**PASSAGE PROVIDED**
- - -

The Scientific Rationale for Androgen Therapy

in Post-Menopausal Women


Morris Notelovitz


Consultant, Adult Women's Health & Medicine

Boca Raton FL Washington DC


Androgens are pro-hormones to estrogen throughout the female life cycle. This is especially relevant post-menopausally when most of the endogenous estrogen is derived from the peripheral aromatization of adrenal and ovarian stomal androgen to estrogen. The pathways for the synthesis and metabolism of androgens and estrogens are well defined. Significantly, individual differences that have clinical implications include: variations in estrogen/androgen receptor polymorphism; genetic determined tissue enzyme activity involved with estrogen and androgen synthesis and metabolism; and the bio-availability of free estrogen and androgen. These factors can be manipulated by SERMS, aromatase/sulfatase inhibitors and hormones that influence SHBG production. Included in the latter category are androgens.

- - -

**PROVIDED DATA**
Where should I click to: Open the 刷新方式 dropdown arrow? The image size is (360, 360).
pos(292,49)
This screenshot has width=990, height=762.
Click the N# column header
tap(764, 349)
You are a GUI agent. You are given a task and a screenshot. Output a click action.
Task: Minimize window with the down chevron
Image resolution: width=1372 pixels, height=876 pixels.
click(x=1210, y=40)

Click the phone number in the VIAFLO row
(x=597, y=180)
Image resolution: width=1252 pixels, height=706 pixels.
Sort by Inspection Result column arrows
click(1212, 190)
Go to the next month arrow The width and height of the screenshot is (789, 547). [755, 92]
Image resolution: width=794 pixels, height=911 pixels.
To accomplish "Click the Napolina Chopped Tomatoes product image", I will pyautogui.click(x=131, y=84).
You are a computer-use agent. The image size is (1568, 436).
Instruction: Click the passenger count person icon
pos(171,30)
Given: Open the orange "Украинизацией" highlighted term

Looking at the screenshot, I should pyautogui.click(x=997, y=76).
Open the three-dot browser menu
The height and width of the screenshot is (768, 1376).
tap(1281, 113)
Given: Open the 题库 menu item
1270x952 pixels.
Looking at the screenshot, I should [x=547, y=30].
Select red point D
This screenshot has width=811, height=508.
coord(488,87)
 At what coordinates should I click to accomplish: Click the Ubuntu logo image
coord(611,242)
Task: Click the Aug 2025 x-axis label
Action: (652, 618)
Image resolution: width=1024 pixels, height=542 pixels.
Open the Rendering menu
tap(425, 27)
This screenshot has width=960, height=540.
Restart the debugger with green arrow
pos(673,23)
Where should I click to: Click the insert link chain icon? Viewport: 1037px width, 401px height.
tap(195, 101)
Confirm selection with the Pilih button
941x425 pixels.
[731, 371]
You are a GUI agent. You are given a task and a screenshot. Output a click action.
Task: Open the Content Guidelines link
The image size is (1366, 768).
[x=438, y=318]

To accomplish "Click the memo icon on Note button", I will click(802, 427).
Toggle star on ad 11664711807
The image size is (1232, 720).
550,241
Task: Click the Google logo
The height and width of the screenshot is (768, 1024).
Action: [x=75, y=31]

- - -

**WORK ORDER A**
List the individual differences with clinical implications that the passage on androgen therapy names.
**WORK ORDER B**
Sum up the passage on androgen therapy in two sentences.
**WORK ORDER C**
Continue the passage on androgen therapy in post-menopausal women, picking up after its final sentence.

**EXERCISE RESPONSE A**
- Variations in estrogen/androgen receptor polymorphism
- Genetic determined tissue enzyme activity involved with estrogen and androgen synthesis and metabolism
- The bio-availability of free estrogen and androgen

**EXERCISE RESPONSE B**
Androgens serve as pro-hormones to estrogen throughout a woman's life, and this matters most after menopause, when most estrogen comes from androgen converted in peripheral tissues. Individual differences in receptors, tissue enzyme activity and the bio-availability of free hormones have clinical implications and can be manipulated by SERMS, aromatase/sulfatase inhibitors and hormones that influence SHBG production, including androgens.

**EXERCISE RESPONSE C**
The symptomatic response of women to the menopausal transition is varied. Although most estrogen deficiency related symptoms are controlled by appropriate ET, many women remain symptomatic despite being estrogen replete. These include women experiencing hot flushes, sexual dysfunction, and symptoms associated with female androgen insufficiency; < mood; energy and depression.

Estrogen and androgen receptors are co-localized in many tissues, including bone. Estrogen's known anti-resorption effect is complemented by the anabolic effect of androgen. This is illustrated by the additive effect of estrogen/androgen vs estrogen alone therapy, on the BMD of both the lumbar spine and hip. An additional benefit of added androgen therapy is an increase in muscle mass and strength and especially of the lower limbs.

Androgens have a protective effect on the breast and via DHEA and testosterone activity, modulate the breast tissue immune response, epithelial proliferation and proto-oncogenic

breast tumorigenesis. This will be dealt with in greater detail elsewhere.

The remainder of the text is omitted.